Tim Kaine con Hillary Clinton durante la serata finale della convention democratica (foto LaPresse)
A un livello più profondo, Planned Parenthood e le associazioni pro-choice intravedono in Kaine il respingente passato della loro stessa beniamina Clinton. Per quanto il candidato alla vice-presidenza abbia assecondato lo slittamento a sinistra del proprio partito su questi temi, egli rappresenta la posizione moderata della stessa Clinton e dell’amministrazione di suo marito Bill negli anni Novanta, quando si diceva che l’aborto sarebbe dovuto essere “safe, legal, and rare”: sicuro, legale e soprattutto raro.

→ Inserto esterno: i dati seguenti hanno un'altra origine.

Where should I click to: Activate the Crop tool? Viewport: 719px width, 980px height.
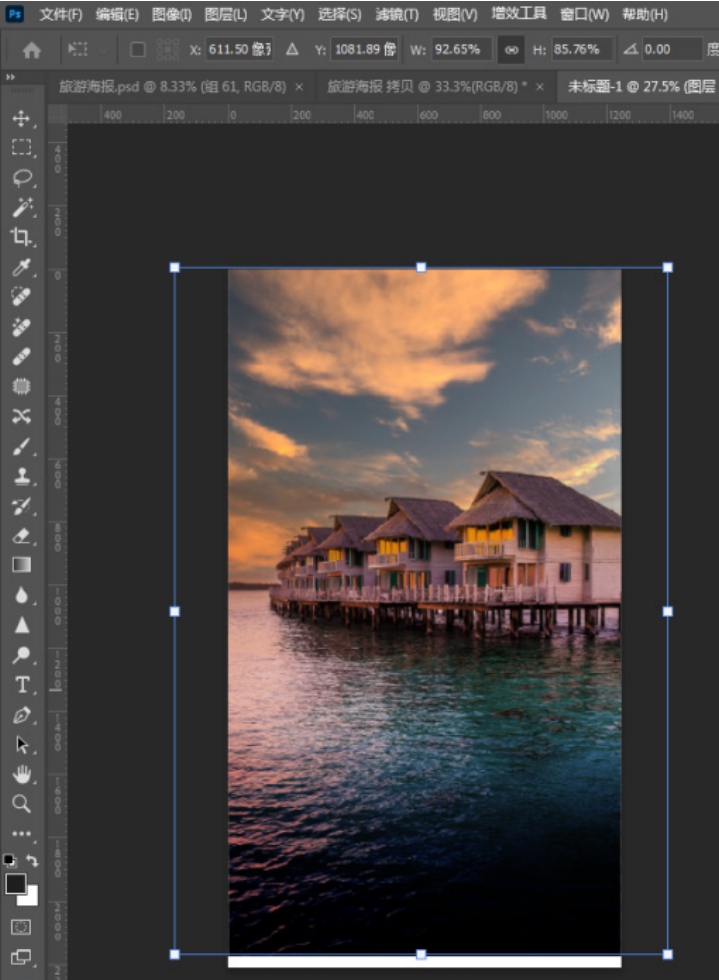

Facevano parte di questa combinazione politiche di prevenzione, alternative e restrizioni che oggi al fronte più avanzato della battaglia per i diritti riproduttivi sembrano ancora troppo illiberali. L’obiettivo attuale è indicato dal motto “abortion on demand and without apology” con cui si esigono non solo le più ampie condizioni di accesso alla prestazione, ma anche la cancellazione di ogni residuo stigma nel discorso e nella mentalità pubbliche, così che la donna che vuole abortire non abbia più bisogno di alcuna giustificazione. In questa campagna elettorale Clinton ha fatto propri questi orientamenti, ma la scelta di Kaine costituisce, anche da questo punto di vista, un segnale all’elettorato di centro.